Unter dem Titel “Orwell im Netz” hat die Zeit einen interessanten Artikel zu den Kollateral-Schäden des Online-Marketing veröffentlicht. Allen voran betreibt Google das “geheime” Marketing, wie die Zeit es nennt, mit großem Elan. Das das uns Nutzer durchaus betrifft und nicht nur ein zu vernachlässigender Effekt der schönen neuen Online- und Konsumwelt ist, wird dort sehr schön beschrieben (und ist auch so neu nicht):

Wohin die Sammelwut personenbezogener Daten führt, beschreibt das Internet-Portal Yahoo ganz unverhohlen auf seiner Webseite.
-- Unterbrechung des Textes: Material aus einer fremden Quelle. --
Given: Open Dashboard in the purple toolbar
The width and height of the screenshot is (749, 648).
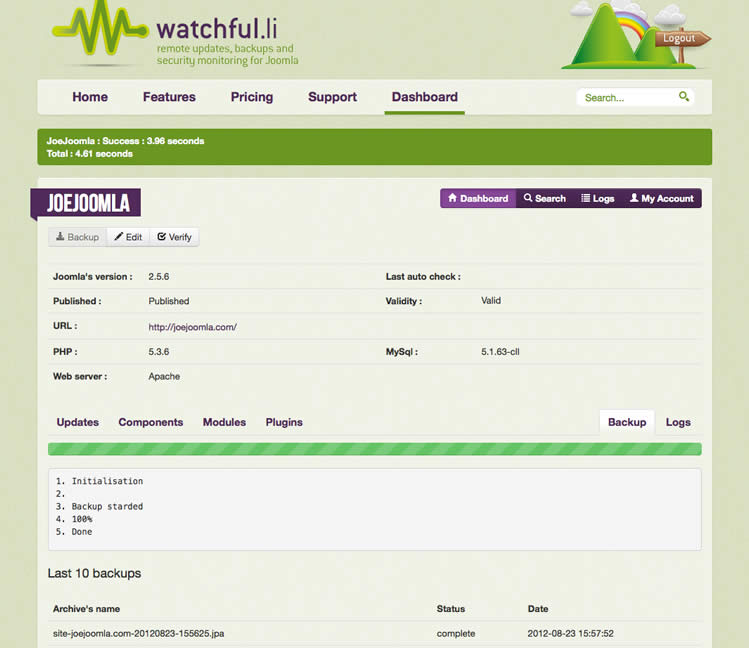Looking at the screenshot, I should [478, 199].
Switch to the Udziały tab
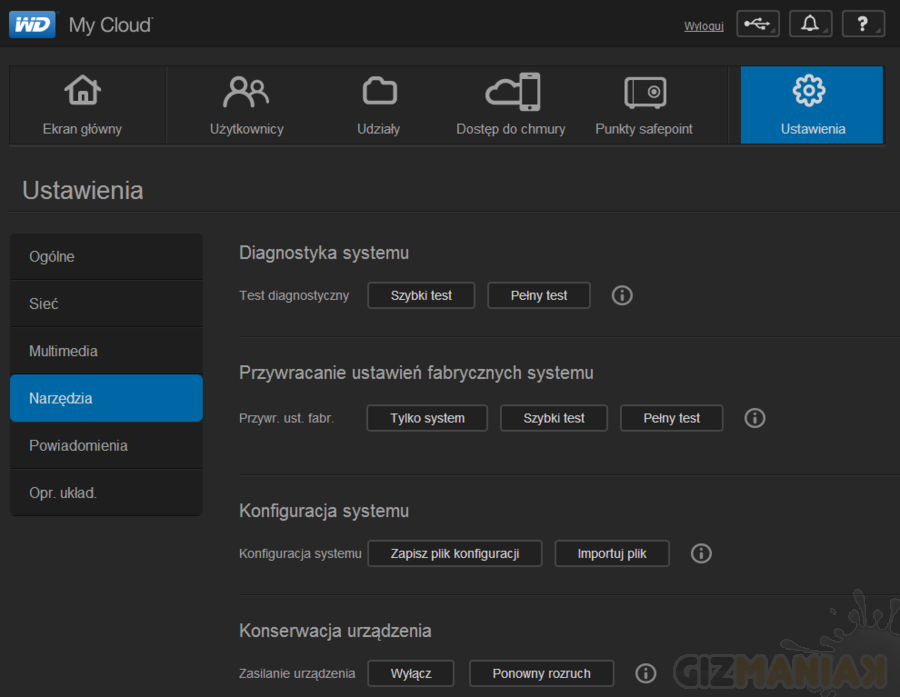The width and height of the screenshot is (900, 697). click(x=379, y=105)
An einem Tag generiere Yahoo mit 16 Terabyte weltweit mehr Nutzerdaten als der weltgrößte Einzelhandelskonzern Walmart in einem ganzen Jahr, protzt der Internetdienstleister. Datenspezialisten leiten daraus Verhaltensmuster ab, qualifizieren Benutzergruppen und entwickeln komplexe Modelle für Entscheidungsprozesse vor dem Kauf. Das Ziel: Die Anzeigen soll genau dann eingeblendet werden, wenn die Kaufabsicht feststeht und der Interessent dabei ist, eine Entscheidung für eines der Angebote zu treffen.